Supplied material: Begin
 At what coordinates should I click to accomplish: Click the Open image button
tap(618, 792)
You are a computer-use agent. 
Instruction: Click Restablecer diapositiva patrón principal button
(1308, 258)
Supplied material: End
Quote the listing in full, please, keeping every line exact.

▶ **Exercise output**:
 At what coordinates should I click to accomplish: Click the Open image button
tap(618, 792)
You are a computer-use agent. 
Instruction: Click Restablecer diapositiva patrón principal button
(1308, 258)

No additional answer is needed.